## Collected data
········

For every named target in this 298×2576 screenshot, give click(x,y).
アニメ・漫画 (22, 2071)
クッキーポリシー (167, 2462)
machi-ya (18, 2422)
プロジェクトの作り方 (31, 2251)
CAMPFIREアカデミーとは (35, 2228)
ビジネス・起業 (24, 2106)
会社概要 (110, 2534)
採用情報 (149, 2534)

········

## Work to be completed
Every record, from top to bottom, must be transcribed exactly.

## Answer to the problem
For every named target in this 298×2576 screenshot, give click(x,y).
アニメ・漫画 (22, 2071)
クッキーポリシー (167, 2462)
machi-ya (18, 2422)
プロジェクトの作り方 (31, 2251)
CAMPFIREアカデミーとは (35, 2228)
ビジネス・起業 (24, 2106)
会社概要 (110, 2534)
採用情報 (149, 2534)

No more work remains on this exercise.